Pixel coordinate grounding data

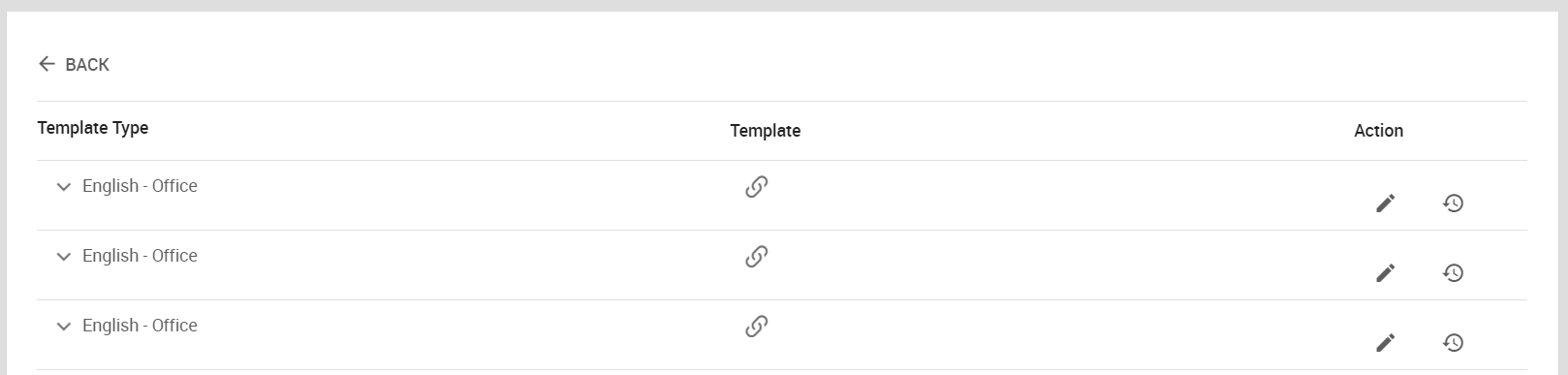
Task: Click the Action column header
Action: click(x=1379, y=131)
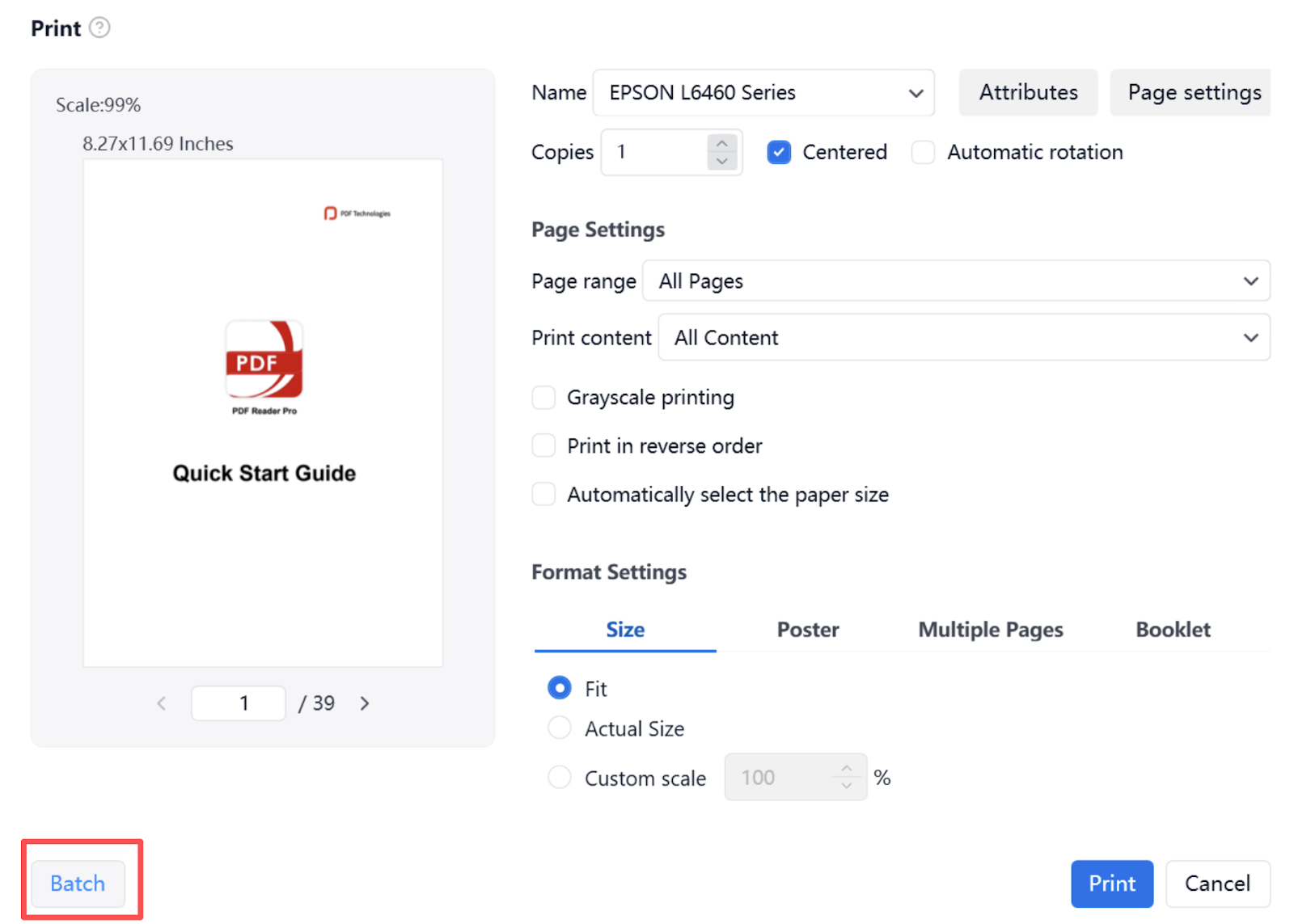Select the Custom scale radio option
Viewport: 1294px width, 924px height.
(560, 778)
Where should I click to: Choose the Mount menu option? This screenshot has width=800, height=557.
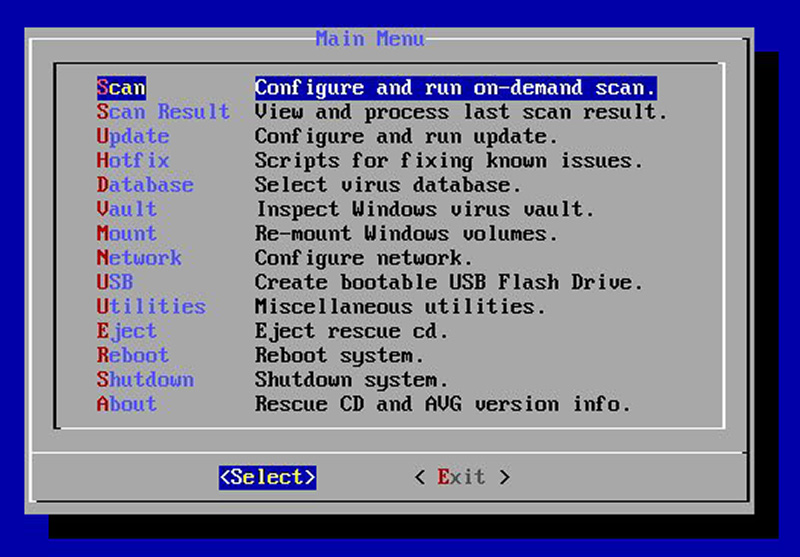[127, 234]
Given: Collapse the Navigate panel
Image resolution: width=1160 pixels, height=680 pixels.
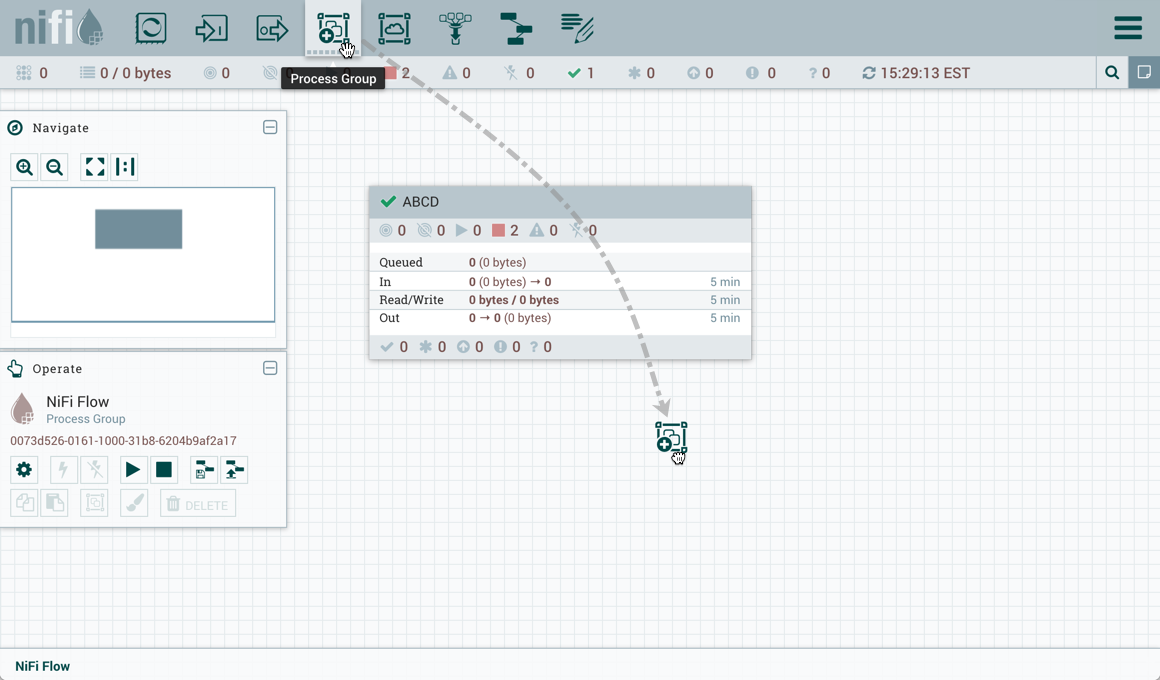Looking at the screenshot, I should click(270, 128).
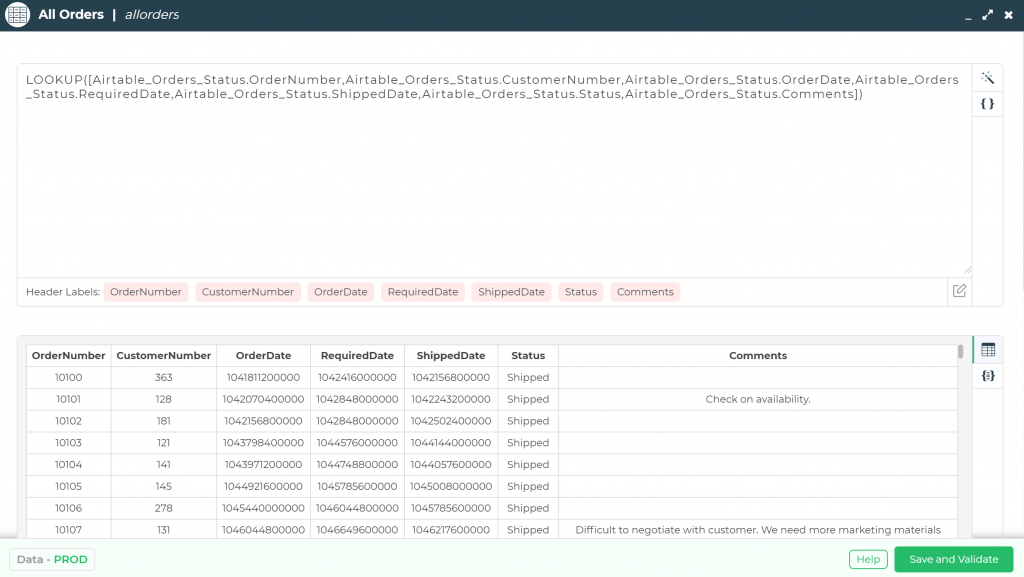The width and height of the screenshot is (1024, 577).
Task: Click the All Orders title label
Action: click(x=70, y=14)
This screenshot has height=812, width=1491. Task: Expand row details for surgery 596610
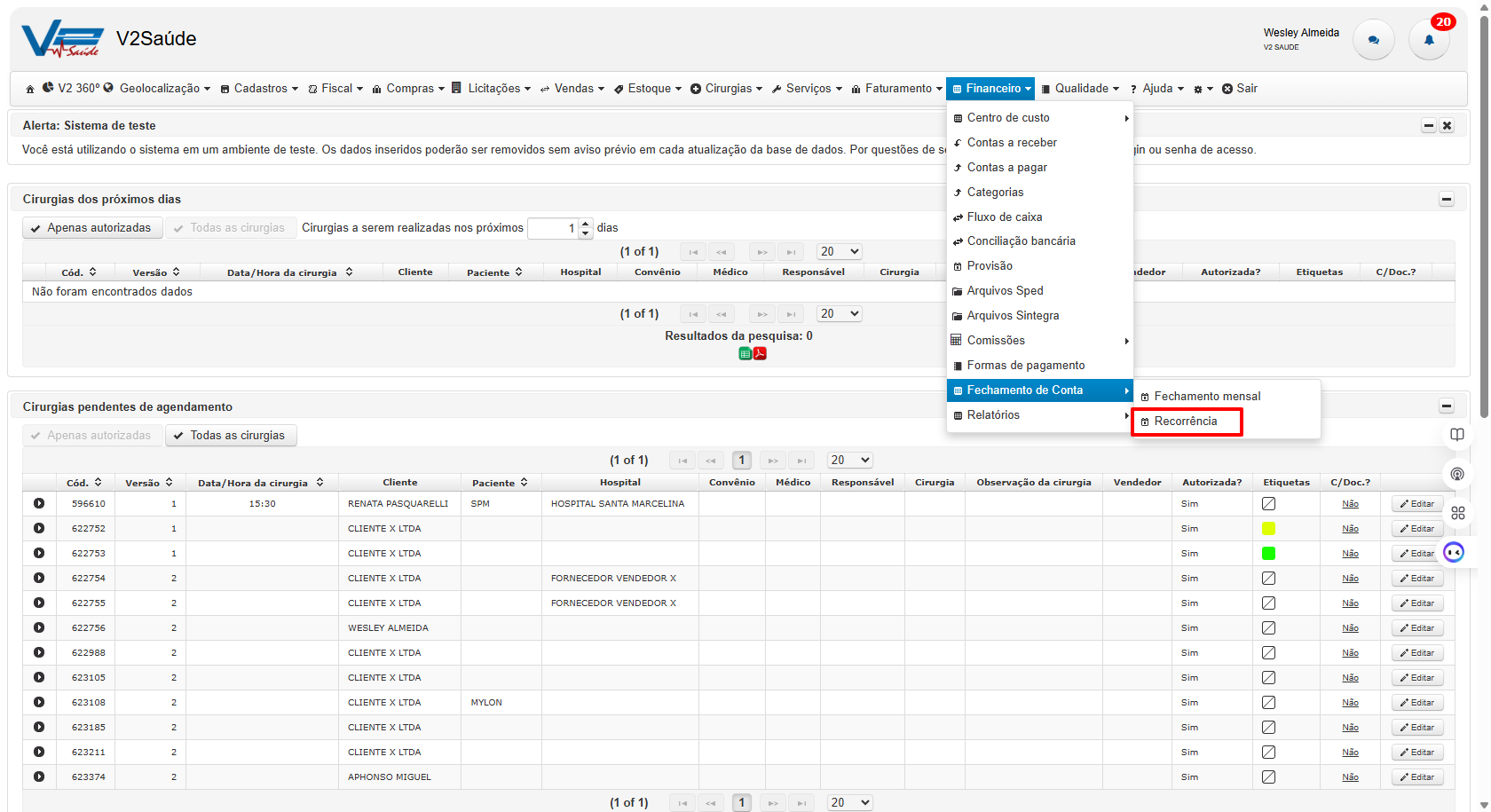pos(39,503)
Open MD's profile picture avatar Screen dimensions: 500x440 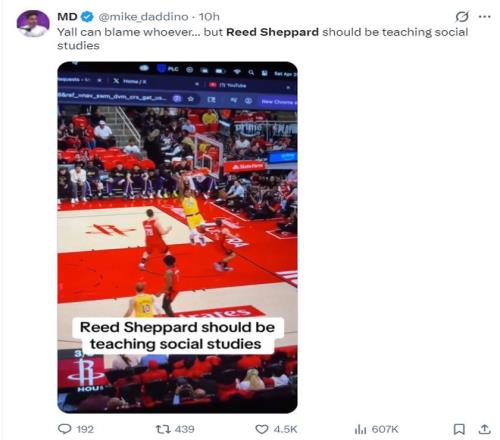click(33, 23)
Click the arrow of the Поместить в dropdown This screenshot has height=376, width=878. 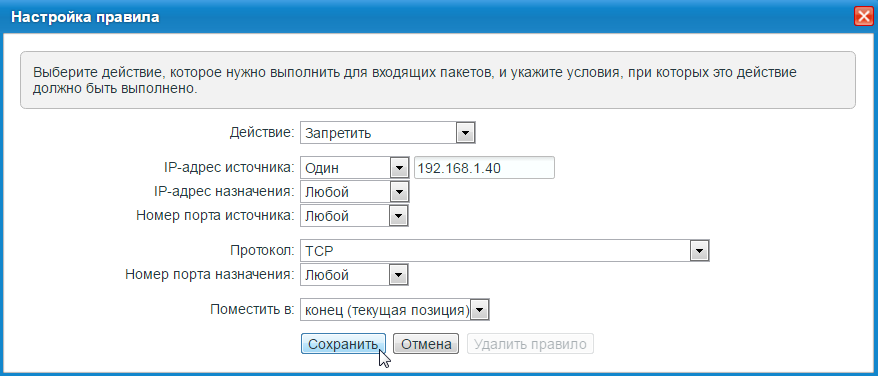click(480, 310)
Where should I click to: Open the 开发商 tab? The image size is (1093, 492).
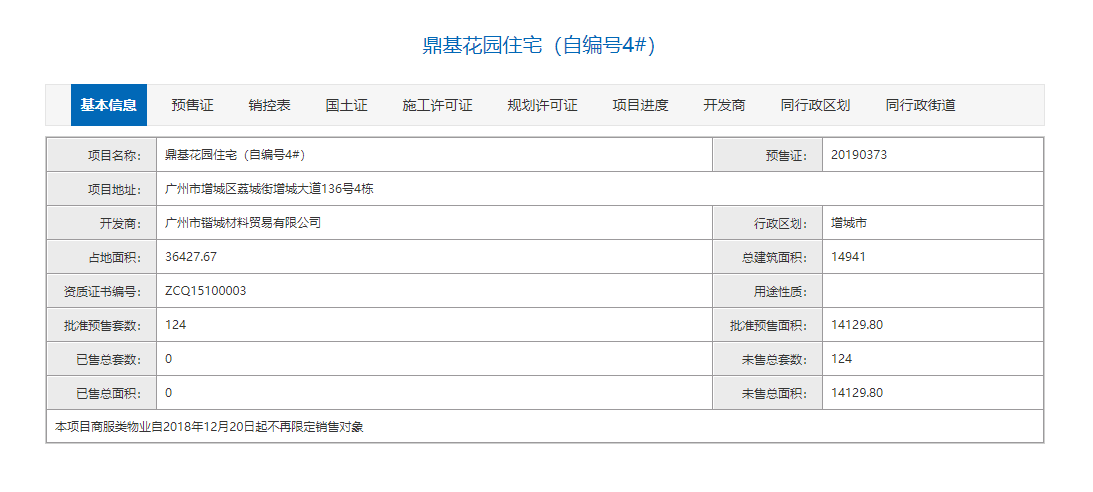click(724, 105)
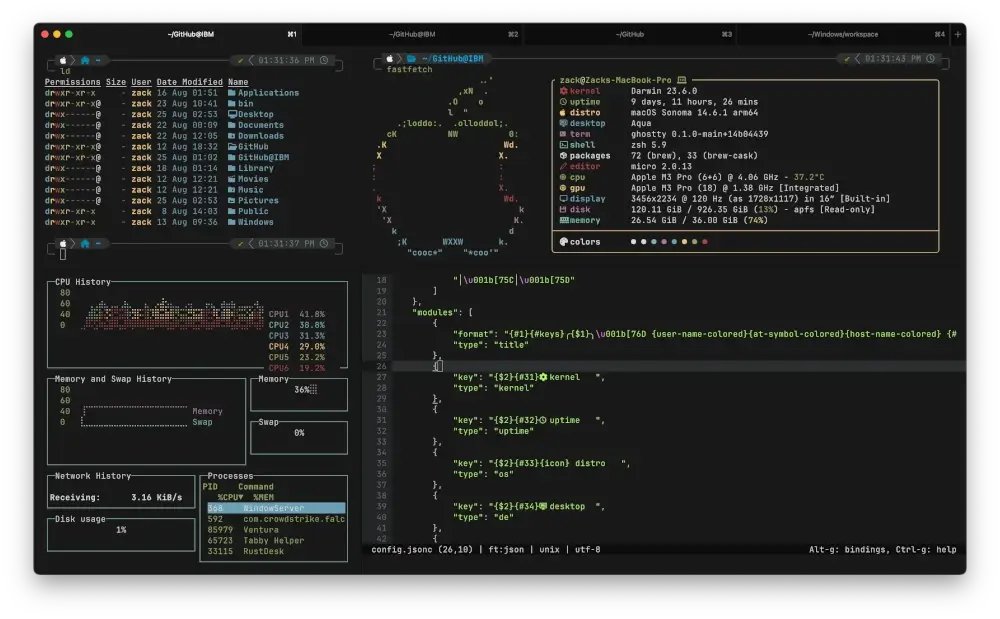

DIRECTIONS FOR THIS TASK
Print exactly the lines from the line with "Where should I click to: Open" through the end of the data, both ends included, and print no pictures.

ANSWER BELOW
Where should I click to: Open the 开发商 tab? The image size is (1093, 492).
click(724, 105)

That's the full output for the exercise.